The second sketch was far more direct, but unfortunately it didn't leave room conceptually and compositionally for Rapunzel's hair, which was something I hated to lose in the first sketch. But it was approved, and I blew up the sketch by printing it onto 4 letter size sheets, measuring 14 x 21".


> acrylic on grey Rives BFK, 15 x 22" NFS'

I transferred the drawing onto a sheet of paper, drew the figure in blue pencil, fixed and coated the drawing with acrylic gloss medium, and proceeded to paint. At this point, I had figured out that I would incoporate the Rapunzel element in the logo and decided to paint it in rather than make another drawing and paste it in Photoshop. The colors were mostly ivory black, white liquitex gesso, and titanium white. I wish I had used some reference for the wrinkles in the clothing, but I was pressed for time, and finished the painting in a day.


> Photoshop, 7 x 10.5" @ 500dpi

After some quick color balance and level adjustments in Photoshop, I was done. I actually prefer the pre-manipulated version, but it wouldn't work very well in print. "Not enough contrast," as the cover police at Vertigo would say.
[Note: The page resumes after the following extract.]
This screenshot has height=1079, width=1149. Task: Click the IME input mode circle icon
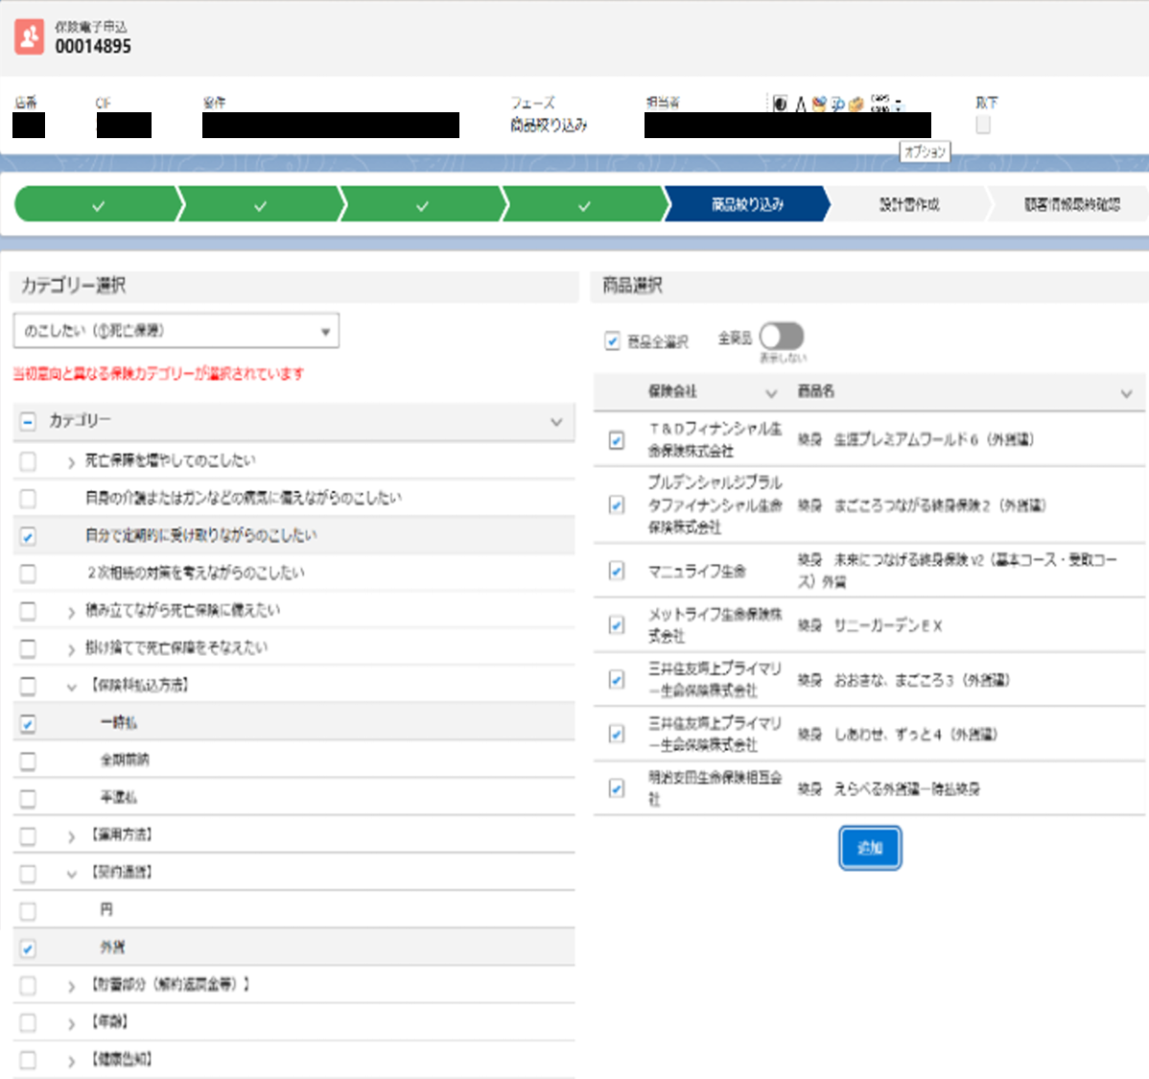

> Close-up on Pinocchio's face.

There's not much paint on the face, and a fair bit of the paper (coated with some transparent ochre for texture) shows through. Actually, this could act as an underpainting for a much more rendered and fully realized painting. I've always liked the directness and simple means of underpaintings, (Mark Tansey's work comes to mind), and sometimes the beginnings of paintings are more fresh and full of life than the finished product.